## [What to produce]
The answer must be every line from the entries below that contains "will".

(Items from a dataset)

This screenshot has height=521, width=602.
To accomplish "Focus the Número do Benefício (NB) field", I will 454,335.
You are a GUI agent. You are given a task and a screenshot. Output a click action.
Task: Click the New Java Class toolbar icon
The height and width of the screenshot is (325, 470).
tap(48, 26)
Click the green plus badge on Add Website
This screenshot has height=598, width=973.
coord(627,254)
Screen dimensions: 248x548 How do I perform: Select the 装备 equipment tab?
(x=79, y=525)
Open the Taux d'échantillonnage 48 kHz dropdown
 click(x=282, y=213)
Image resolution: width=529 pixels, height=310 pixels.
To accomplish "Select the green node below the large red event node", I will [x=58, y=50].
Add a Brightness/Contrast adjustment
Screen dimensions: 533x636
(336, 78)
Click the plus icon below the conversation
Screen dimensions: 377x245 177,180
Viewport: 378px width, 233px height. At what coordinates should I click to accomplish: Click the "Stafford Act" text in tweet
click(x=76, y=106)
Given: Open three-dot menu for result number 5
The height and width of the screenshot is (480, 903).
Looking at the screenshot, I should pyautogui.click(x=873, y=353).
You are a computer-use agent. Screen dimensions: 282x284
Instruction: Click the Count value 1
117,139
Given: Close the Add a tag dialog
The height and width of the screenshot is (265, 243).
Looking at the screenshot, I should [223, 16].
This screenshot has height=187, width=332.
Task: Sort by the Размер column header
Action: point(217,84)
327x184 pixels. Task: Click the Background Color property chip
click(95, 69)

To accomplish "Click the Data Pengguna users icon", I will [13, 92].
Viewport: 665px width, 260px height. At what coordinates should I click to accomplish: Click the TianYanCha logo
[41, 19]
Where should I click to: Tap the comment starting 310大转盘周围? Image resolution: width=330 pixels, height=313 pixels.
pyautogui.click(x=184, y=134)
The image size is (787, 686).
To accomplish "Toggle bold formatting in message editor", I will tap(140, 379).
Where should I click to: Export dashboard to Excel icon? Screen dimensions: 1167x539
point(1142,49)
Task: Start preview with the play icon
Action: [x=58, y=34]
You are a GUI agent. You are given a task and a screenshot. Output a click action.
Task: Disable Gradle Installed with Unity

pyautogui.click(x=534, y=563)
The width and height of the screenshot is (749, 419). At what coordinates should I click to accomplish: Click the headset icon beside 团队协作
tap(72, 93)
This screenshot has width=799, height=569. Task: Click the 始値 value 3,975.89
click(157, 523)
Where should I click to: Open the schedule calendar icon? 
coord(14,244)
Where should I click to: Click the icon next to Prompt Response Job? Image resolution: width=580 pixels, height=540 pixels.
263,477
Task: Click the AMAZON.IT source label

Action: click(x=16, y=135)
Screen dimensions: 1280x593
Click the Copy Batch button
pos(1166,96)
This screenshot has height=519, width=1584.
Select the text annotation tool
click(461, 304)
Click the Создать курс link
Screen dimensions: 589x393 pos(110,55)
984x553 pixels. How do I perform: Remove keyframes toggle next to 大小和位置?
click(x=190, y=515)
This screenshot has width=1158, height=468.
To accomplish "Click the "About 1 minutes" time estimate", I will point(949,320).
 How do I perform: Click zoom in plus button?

## [Final answer]
To accomplish "Focus the Número do Benefício (NB) field", I will 454,335.
To accomplish "Select the green node below the large red event node", I will [x=58, y=50].
To accomplish "Click the Data Pengguna users icon", I will [13, 92].
To accomplish "Toggle bold formatting in message editor", I will tap(140, 379).
To accomplish "Click the "About 1 minutes" time estimate", I will point(949,320).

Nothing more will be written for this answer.